Give every line below again, exactly as it appears.

◇ ◇ ◇ ◇

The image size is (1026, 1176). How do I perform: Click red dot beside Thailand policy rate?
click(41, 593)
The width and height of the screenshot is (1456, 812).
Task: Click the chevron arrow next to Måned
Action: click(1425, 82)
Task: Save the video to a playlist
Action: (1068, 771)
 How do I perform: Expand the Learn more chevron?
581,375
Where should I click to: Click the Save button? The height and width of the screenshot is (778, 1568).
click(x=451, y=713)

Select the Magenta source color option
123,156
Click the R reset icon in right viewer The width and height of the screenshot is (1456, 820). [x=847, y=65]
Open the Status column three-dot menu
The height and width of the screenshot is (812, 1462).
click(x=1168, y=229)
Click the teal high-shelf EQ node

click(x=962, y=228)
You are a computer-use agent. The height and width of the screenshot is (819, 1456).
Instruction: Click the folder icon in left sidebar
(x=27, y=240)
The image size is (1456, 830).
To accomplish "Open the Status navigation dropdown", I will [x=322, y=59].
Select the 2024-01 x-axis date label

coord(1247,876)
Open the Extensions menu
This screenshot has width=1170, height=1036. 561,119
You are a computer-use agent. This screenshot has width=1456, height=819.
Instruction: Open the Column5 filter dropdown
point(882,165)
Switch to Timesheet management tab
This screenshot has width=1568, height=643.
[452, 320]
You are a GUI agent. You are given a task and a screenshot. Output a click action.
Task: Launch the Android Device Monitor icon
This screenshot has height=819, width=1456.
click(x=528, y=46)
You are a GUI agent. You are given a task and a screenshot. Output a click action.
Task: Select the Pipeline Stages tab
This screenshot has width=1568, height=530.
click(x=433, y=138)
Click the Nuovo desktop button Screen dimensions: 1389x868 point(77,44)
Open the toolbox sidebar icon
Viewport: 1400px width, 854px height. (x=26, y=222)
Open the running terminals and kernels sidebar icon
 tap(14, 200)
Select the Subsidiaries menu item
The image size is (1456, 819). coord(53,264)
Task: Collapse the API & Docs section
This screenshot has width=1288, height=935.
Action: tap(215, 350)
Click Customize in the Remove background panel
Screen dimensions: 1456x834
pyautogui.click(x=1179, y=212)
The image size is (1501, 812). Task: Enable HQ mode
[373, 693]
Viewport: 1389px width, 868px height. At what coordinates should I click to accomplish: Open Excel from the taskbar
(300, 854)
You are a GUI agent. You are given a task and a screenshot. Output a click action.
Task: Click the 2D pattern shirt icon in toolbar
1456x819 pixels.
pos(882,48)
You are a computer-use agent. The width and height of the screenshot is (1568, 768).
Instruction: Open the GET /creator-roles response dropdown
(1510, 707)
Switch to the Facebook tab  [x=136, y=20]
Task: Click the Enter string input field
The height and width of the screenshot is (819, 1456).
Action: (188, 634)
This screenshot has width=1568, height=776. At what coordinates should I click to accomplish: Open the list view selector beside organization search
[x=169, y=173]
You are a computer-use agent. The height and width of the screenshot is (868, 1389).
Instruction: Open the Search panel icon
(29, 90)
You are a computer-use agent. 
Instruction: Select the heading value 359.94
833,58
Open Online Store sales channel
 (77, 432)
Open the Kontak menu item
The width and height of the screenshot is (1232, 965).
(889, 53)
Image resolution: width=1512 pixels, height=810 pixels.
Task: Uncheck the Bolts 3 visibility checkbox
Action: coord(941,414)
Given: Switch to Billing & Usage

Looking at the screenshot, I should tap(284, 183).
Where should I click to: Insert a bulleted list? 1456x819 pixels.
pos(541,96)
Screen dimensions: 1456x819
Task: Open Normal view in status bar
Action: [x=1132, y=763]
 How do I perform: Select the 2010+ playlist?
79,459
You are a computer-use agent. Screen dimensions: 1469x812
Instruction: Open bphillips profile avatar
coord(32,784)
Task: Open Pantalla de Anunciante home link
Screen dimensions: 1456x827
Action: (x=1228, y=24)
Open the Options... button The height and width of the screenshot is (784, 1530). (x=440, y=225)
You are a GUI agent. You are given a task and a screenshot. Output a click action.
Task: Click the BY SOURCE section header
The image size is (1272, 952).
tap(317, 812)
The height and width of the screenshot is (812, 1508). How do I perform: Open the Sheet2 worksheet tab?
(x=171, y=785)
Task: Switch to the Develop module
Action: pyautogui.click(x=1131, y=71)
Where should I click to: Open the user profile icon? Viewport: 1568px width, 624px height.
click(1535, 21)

◇ ◇ ◇ ◇

**Completed exercise:**
The image size is (1026, 1176). How do I perform: Click red dot beside Thailand policy rate?
click(41, 593)
The width and height of the screenshot is (1456, 812).
Task: Click the chevron arrow next to Måned
Action: click(1425, 82)
Task: Save the video to a playlist
Action: (1068, 771)
 How do I perform: Expand the Learn more chevron?
581,375
Where should I click to: Click the Save button? The height and width of the screenshot is (778, 1568).
click(x=451, y=713)

Select the Magenta source color option
123,156
Click the R reset icon in right viewer The width and height of the screenshot is (1456, 820). [x=847, y=65]
Open the Status column three-dot menu
The height and width of the screenshot is (812, 1462).
click(x=1168, y=229)
Click the teal high-shelf EQ node

click(x=962, y=228)
You are a computer-use agent. The height and width of the screenshot is (819, 1456).
Instruction: Click the folder icon in left sidebar
(x=27, y=240)
The image size is (1456, 830).
To accomplish "Open the Status navigation dropdown", I will [x=322, y=59].
Select the 2024-01 x-axis date label

coord(1247,876)
Open the Extensions menu
This screenshot has width=1170, height=1036. 561,119
You are a computer-use agent. This screenshot has width=1456, height=819.
Instruction: Open the Column5 filter dropdown
point(882,165)
Switch to Timesheet management tab
This screenshot has width=1568, height=643.
[452, 320]
You are a GUI agent. You are given a task and a screenshot. Output a click action.
Task: Launch the Android Device Monitor icon
This screenshot has height=819, width=1456.
click(x=528, y=46)
You are a GUI agent. You are given a task and a screenshot. Output a click action.
Task: Select the Pipeline Stages tab
This screenshot has width=1568, height=530.
click(x=433, y=138)
Click the Nuovo desktop button Screen dimensions: 1389x868 point(77,44)
Open the toolbox sidebar icon
Viewport: 1400px width, 854px height. (x=26, y=222)
Open the running terminals and kernels sidebar icon
 tap(14, 200)
Select the Subsidiaries menu item
The image size is (1456, 819). coord(53,264)
Task: Collapse the API & Docs section
This screenshot has width=1288, height=935.
Action: tap(215, 350)
Click Customize in the Remove background panel
Screen dimensions: 1456x834
pyautogui.click(x=1179, y=212)
The image size is (1501, 812). Task: Enable HQ mode
[373, 693]
Viewport: 1389px width, 868px height. At what coordinates should I click to accomplish: Open Excel from the taskbar
(300, 854)
You are a GUI agent. You are given a task and a screenshot. Output a click action.
Task: Click the 2D pattern shirt icon in toolbar
1456x819 pixels.
pos(882,48)
You are a computer-use agent. The width and height of the screenshot is (1568, 768).
Instruction: Open the GET /creator-roles response dropdown
(1510, 707)
Switch to the Facebook tab  [x=136, y=20]
Task: Click the Enter string input field
The height and width of the screenshot is (819, 1456).
Action: (188, 634)
This screenshot has width=1568, height=776. At what coordinates should I click to accomplish: Open the list view selector beside organization search
[x=169, y=173]
You are a computer-use agent. The height and width of the screenshot is (868, 1389).
Instruction: Open the Search panel icon
(29, 90)
You are a computer-use agent. 
Instruction: Select the heading value 359.94
833,58
Open Online Store sales channel
 (77, 432)
Open the Kontak menu item
The width and height of the screenshot is (1232, 965).
(889, 53)
Image resolution: width=1512 pixels, height=810 pixels.
Task: Uncheck the Bolts 3 visibility checkbox
Action: coord(941,414)
Given: Switch to Billing & Usage

Looking at the screenshot, I should tap(284, 183).
Where should I click to: Insert a bulleted list? 1456x819 pixels.
pos(541,96)
Screen dimensions: 1456x819
Task: Open Normal view in status bar
Action: [x=1132, y=763]
 How do I perform: Select the 2010+ playlist?
79,459
You are a computer-use agent. Screen dimensions: 1469x812
Instruction: Open bphillips profile avatar
coord(32,784)
Task: Open Pantalla de Anunciante home link
Screen dimensions: 1456x827
Action: (x=1228, y=24)
Open the Options... button The height and width of the screenshot is (784, 1530). (x=440, y=225)
You are a GUI agent. You are given a task and a screenshot. Output a click action.
Task: Click the BY SOURCE section header
The image size is (1272, 952).
tap(317, 812)
The height and width of the screenshot is (812, 1508). How do I perform: Open the Sheet2 worksheet tab?
(x=171, y=785)
Task: Switch to the Develop module
Action: pyautogui.click(x=1131, y=71)
Where should I click to: Open the user profile icon? Viewport: 1568px width, 624px height.
click(1535, 21)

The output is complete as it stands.